- _Data excerpts_
>>>>
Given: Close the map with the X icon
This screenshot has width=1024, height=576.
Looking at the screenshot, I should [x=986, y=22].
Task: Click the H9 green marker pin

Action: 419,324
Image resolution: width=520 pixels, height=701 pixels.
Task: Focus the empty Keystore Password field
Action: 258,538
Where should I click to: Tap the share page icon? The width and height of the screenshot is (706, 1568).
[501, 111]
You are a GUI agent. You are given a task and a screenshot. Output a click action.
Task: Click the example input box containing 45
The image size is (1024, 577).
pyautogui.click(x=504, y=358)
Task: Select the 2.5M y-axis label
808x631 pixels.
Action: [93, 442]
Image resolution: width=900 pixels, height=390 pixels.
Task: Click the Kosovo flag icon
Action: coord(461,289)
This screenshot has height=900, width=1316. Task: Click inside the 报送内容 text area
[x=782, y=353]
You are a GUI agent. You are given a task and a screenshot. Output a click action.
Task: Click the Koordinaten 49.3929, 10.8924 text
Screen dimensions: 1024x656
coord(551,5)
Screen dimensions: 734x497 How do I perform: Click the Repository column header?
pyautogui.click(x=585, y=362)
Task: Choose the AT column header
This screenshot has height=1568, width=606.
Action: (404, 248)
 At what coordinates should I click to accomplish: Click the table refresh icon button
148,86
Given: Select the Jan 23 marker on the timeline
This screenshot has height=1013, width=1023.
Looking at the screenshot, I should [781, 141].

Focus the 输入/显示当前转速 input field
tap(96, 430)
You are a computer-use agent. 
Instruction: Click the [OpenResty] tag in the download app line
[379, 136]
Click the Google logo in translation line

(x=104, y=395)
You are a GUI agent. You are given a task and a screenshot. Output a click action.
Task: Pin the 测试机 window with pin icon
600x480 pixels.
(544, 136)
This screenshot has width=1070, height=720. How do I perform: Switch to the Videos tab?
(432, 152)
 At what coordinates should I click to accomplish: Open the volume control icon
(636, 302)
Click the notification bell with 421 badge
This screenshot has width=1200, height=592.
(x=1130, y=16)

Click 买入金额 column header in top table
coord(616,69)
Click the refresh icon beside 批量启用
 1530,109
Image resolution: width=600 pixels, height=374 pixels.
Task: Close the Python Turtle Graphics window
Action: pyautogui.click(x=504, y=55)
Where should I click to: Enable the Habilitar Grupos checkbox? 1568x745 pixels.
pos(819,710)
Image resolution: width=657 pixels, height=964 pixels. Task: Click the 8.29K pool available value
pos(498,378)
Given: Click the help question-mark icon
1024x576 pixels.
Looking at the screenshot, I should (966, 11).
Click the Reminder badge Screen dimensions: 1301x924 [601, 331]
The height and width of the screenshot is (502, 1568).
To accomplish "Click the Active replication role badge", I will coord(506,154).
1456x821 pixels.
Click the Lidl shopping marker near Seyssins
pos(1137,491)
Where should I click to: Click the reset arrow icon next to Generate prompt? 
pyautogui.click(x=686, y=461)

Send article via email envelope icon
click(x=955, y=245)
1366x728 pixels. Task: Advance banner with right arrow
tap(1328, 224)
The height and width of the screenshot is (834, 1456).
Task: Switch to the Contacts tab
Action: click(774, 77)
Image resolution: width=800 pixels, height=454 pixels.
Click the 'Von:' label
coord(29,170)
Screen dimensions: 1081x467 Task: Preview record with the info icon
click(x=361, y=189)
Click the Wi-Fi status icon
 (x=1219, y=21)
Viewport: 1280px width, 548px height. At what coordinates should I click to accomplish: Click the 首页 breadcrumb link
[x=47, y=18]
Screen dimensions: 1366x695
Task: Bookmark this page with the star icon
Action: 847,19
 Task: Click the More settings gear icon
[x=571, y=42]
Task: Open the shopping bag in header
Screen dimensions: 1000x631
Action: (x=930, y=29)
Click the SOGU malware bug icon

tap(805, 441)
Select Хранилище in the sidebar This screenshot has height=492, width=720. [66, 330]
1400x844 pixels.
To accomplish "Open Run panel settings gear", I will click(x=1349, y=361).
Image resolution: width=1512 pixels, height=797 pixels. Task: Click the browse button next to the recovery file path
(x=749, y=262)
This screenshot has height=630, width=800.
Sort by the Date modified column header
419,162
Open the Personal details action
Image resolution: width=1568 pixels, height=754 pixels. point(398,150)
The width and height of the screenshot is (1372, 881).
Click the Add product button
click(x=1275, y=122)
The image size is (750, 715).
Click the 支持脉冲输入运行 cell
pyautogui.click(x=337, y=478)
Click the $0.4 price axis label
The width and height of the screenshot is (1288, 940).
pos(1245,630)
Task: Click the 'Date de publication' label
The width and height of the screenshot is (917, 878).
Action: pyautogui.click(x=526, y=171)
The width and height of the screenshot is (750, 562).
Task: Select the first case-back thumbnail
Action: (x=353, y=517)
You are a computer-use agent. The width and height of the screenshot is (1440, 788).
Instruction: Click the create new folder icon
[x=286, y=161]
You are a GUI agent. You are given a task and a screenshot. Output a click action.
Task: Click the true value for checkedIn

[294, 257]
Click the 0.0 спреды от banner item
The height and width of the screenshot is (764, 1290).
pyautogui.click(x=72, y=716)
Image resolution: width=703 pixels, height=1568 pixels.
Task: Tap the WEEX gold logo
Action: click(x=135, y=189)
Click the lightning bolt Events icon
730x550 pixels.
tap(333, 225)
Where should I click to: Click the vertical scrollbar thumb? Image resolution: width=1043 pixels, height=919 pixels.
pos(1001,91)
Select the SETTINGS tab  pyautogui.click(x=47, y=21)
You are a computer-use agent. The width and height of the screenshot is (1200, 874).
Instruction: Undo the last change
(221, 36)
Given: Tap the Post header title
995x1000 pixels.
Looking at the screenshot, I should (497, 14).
<<<<
- _What to produce_
Across the listing above, report every line where "will" occurs.

- _Answer_
To accomplish "Click the Active replication role badge", I will coord(506,154).
To accomplish "Open Run panel settings gear", I will click(x=1349, y=361).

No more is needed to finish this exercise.